Entries supplied: Begin

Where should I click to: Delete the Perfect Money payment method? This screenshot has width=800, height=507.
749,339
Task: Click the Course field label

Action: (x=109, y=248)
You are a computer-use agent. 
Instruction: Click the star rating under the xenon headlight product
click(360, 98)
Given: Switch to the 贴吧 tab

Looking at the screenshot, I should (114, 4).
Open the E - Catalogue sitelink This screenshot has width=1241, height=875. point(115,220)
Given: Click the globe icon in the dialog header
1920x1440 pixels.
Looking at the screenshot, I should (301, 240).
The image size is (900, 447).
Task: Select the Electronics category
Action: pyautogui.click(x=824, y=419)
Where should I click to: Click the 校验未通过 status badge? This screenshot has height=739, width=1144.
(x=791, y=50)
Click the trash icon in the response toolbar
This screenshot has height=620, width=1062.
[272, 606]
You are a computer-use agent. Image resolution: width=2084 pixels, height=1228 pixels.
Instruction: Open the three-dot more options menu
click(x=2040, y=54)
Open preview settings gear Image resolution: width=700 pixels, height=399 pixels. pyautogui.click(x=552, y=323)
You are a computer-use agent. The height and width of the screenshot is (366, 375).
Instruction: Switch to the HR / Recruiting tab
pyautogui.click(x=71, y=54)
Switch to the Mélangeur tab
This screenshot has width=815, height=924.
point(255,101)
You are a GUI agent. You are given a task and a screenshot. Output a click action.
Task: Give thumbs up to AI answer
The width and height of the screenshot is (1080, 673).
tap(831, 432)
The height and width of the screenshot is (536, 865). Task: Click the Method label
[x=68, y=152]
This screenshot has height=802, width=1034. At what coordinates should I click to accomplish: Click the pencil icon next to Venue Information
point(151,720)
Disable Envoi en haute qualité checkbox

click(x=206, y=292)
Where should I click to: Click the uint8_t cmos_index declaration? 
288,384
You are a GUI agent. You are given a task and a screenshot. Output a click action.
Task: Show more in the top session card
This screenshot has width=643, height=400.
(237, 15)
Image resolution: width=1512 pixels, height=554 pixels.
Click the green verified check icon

Entries supplied: End

Take the entries above and transcribe them exactly.

> [Problem solution]:
Where should I click to: Delete the Perfect Money payment method? This screenshot has width=800, height=507.
749,339
Task: Click the Course field label

Action: (x=109, y=248)
You are a computer-use agent. 
Instruction: Click the star rating under the xenon headlight product
click(360, 98)
Given: Switch to the 贴吧 tab

Looking at the screenshot, I should (114, 4).
Open the E - Catalogue sitelink This screenshot has width=1241, height=875. point(115,220)
Given: Click the globe icon in the dialog header
1920x1440 pixels.
Looking at the screenshot, I should (301, 240).
The image size is (900, 447).
Task: Select the Electronics category
Action: pyautogui.click(x=824, y=419)
Where should I click to: Click the 校验未通过 status badge? This screenshot has height=739, width=1144.
(x=791, y=50)
Click the trash icon in the response toolbar
This screenshot has height=620, width=1062.
[272, 606]
You are a computer-use agent. Image resolution: width=2084 pixels, height=1228 pixels.
Instruction: Open the three-dot more options menu
click(x=2040, y=54)
Open preview settings gear Image resolution: width=700 pixels, height=399 pixels. pyautogui.click(x=552, y=323)
You are a computer-use agent. The height and width of the screenshot is (366, 375).
Instruction: Switch to the HR / Recruiting tab
pyautogui.click(x=71, y=54)
Switch to the Mélangeur tab
This screenshot has width=815, height=924.
point(255,101)
You are a GUI agent. You are given a task and a screenshot. Output a click action.
Task: Give thumbs up to AI answer
The width and height of the screenshot is (1080, 673).
tap(831, 432)
The height and width of the screenshot is (536, 865). Task: Click the Method label
[x=68, y=152]
This screenshot has height=802, width=1034. At what coordinates should I click to accomplish: Click the pencil icon next to Venue Information
point(151,720)
Disable Envoi en haute qualité checkbox

click(x=206, y=292)
Where should I click to: Click the uint8_t cmos_index declaration? 
288,384
You are a GUI agent. You are given a task and a screenshot. Output a click action.
Task: Show more in the top session card
This screenshot has width=643, height=400.
(237, 15)
Image resolution: width=1512 pixels, height=554 pixels.
Click the green verified check icon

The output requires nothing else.